## Short exercise
Please present every line of the records below as a numbered list, leaving out the blank lines.

─── Recorded information

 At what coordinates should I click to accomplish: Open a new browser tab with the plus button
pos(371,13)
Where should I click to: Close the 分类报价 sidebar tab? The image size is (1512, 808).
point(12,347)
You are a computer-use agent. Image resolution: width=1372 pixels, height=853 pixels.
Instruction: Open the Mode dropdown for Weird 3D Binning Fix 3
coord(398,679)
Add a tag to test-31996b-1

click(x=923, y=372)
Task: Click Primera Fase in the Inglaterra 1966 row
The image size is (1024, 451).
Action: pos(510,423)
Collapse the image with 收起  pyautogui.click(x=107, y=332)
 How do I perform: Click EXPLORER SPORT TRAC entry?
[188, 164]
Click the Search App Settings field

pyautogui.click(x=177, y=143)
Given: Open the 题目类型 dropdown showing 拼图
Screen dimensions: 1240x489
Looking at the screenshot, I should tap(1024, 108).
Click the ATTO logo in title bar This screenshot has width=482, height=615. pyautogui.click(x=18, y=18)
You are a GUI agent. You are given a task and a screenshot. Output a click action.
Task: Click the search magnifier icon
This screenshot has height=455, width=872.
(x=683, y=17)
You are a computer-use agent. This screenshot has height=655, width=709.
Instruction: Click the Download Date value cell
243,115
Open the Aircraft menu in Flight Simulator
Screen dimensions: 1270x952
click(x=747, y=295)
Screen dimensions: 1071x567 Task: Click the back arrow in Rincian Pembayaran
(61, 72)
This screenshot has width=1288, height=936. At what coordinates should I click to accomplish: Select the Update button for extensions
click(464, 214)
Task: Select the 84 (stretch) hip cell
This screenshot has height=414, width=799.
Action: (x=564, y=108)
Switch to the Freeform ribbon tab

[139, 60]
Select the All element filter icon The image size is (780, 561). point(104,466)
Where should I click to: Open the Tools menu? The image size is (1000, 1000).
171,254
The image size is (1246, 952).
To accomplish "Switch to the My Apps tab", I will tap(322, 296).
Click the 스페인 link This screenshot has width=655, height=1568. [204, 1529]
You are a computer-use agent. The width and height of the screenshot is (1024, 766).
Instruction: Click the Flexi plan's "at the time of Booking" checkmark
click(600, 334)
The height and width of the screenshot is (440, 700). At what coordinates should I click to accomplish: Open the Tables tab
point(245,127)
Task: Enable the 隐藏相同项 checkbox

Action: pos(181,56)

──────

## Answer to this task
1.  At what coordinates should I click to accomplish: Open a new browser tab with the plus button
2. pos(371,13)
3. Where should I click to: Close the 分类报价 sidebar tab? The image size is (1512, 808).
4. point(12,347)
5. You are a computer-use agent. Image resolution: width=1372 pixels, height=853 pixels.
6. Instruction: Open the Mode dropdown for Weird 3D Binning Fix 3
7. coord(398,679)
8. Add a tag to test-31996b-1
9. click(x=923, y=372)
10. Task: Click Primera Fase in the Inglaterra 1966 row
11. The image size is (1024, 451).
12. Action: pos(510,423)
13. Collapse the image with 收起  pyautogui.click(x=107, y=332)
14.  How do I perform: Click EXPLORER SPORT TRAC entry?
15. [188, 164]
16. Click the Search App Settings field
17. pyautogui.click(x=177, y=143)
18. Given: Open the 题目类型 dropdown showing 拼图
19. Screen dimensions: 1240x489
20. Looking at the screenshot, I should tap(1024, 108).
21. Click the ATTO logo in title bar This screenshot has width=482, height=615. pyautogui.click(x=18, y=18)
22. You are a GUI agent. You are given a task and a screenshot. Output a click action.
23. Task: Click the search magnifier icon
24. This screenshot has height=455, width=872.
25. (x=683, y=17)
26. You are a computer-use agent. This screenshot has height=655, width=709.
27. Instruction: Click the Download Date value cell
28. 243,115
29. Open the Aircraft menu in Flight Simulator
30. Screen dimensions: 1270x952
31. click(x=747, y=295)
32. Screen dimensions: 1071x567 Task: Click the back arrow in Rincian Pembayaran
33. (61, 72)
34. This screenshot has width=1288, height=936. At what coordinates should I click to accomplish: Select the Update button for extensions
35. click(464, 214)
36. Task: Select the 84 (stretch) hip cell
37. This screenshot has height=414, width=799.
38. Action: (x=564, y=108)
39. Switch to the Freeform ribbon tab
40. [139, 60]
41. Select the All element filter icon The image size is (780, 561). point(104,466)
42. Where should I click to: Open the Tools menu? The image size is (1000, 1000).
43. 171,254
44. The image size is (1246, 952).
45. To accomplish "Switch to the My Apps tab", I will tap(322, 296).
46. Click the 스페인 link This screenshot has width=655, height=1568. [204, 1529]
47. You are a computer-use agent. The width and height of the screenshot is (1024, 766).
48. Instruction: Click the Flexi plan's "at the time of Booking" checkmark
49. click(600, 334)
50. The height and width of the screenshot is (440, 700). At what coordinates should I click to accomplish: Open the Tables tab
51. point(245,127)
52. Task: Enable the 隐藏相同项 checkbox
53. Action: pos(181,56)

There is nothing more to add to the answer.